Marcus – thanks for sharing that story. Those 3 year olds are amazing and I’ve learned so many life-lessons from my own kids.

Larsen’s story speaks the following to me…

We all have an inner pull (following the heart / intuition…something like that) – sometimes in directions that don’t make sense…but still the pull exists. Some are innately strong than others, so they must gravitate towards their pull, for it’s natural to them. Sometimes upon arrival, it’s a failure…but other times it’s a success that could have never been met if they didn’t gravitate towards it. And the failures, while only temporary, yield some of the greatest lessons that life can teach.
It’s courage, I believe that allows us to follow that inner pull. I think we all have an equal amount of courage in us…but like the mind, we all don’t use it to it’s maximum ability – I put myself in that category.

BUT kids…they just lack the fear that most adults can’t shake. They never think failure first – they think success first…and if failure happens to occur – they quickly transition into plan B…even with tears in their eyes.

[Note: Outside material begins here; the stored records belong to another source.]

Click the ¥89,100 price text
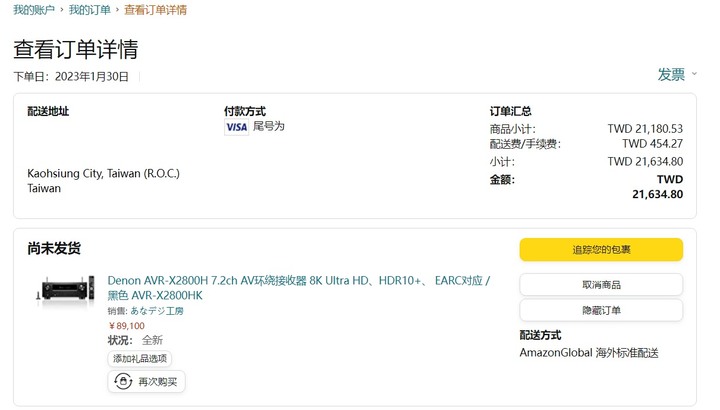720x410 pixels. (x=127, y=326)
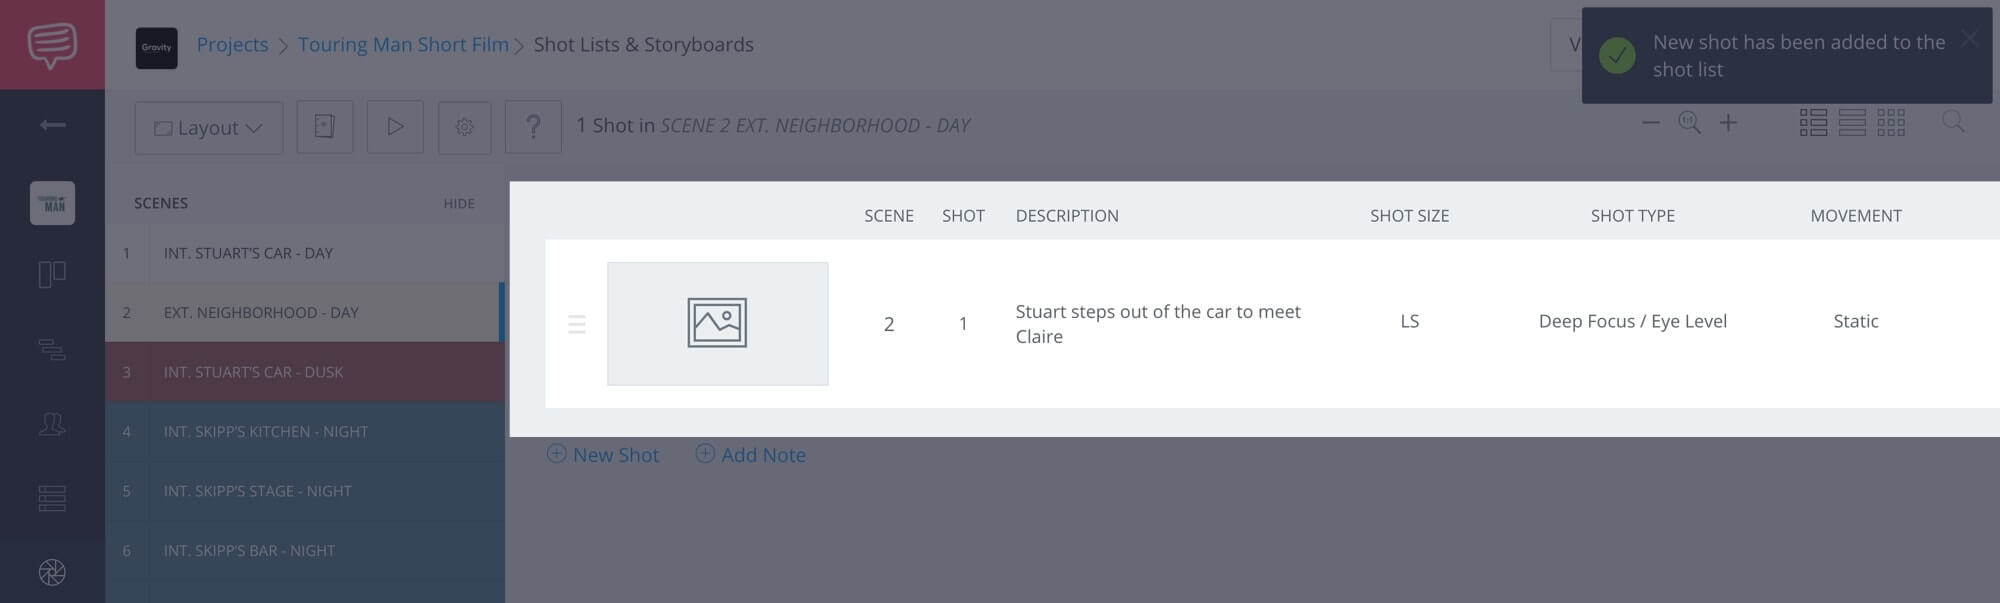The image size is (2000, 603).
Task: Open search with the magnifying glass icon
Action: (1954, 122)
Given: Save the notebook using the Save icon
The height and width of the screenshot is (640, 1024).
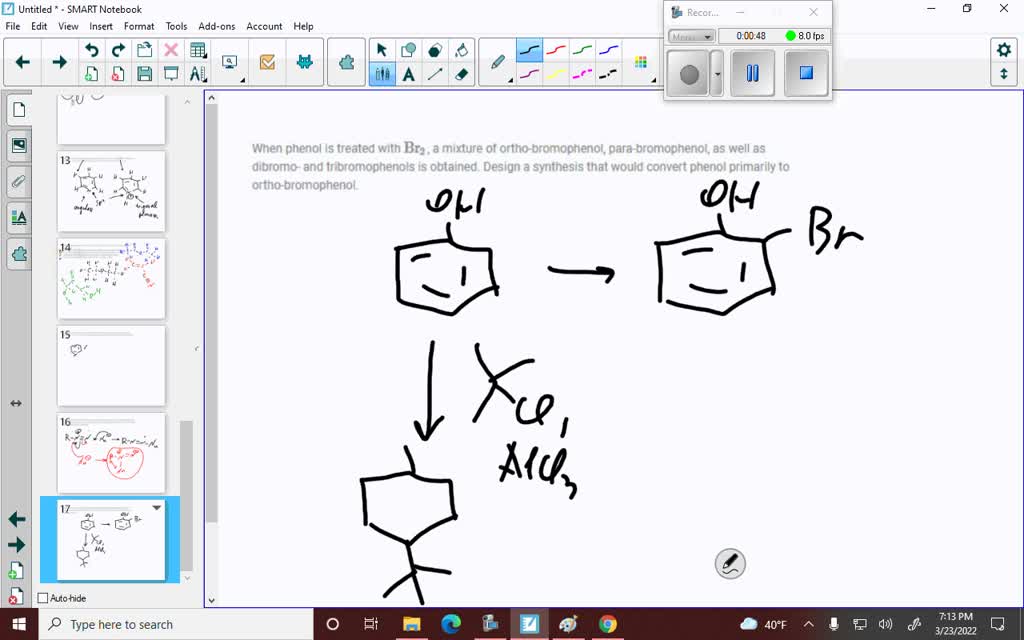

I’ve been putting a lot of thought into the brilliance of children…I study the traits of my own kids and I find my self thinking: “if I only didn’t care about ___ as much as she doesn’t care I’d be doing big things”. Well, knowing this, I’ve made it a goal of mine (a life long goal – not new years resolution) to continually reach to be more kid like. With it, I will become more bold, less focussed on failure, much more focussed on success, keep things more simple, amongst many other things.

Larsen followed her heart, learned a lesson and acted upon it. Sure it didn’t seem logical to us adults – but logic is what we create – not what’s innately in us.

I don’t know how to tell a 3 year old that they inspired a 30 year old hustler…but please try.

Peace
.-= Jk Allen´s last blog ..Do You Hate Your Job =-.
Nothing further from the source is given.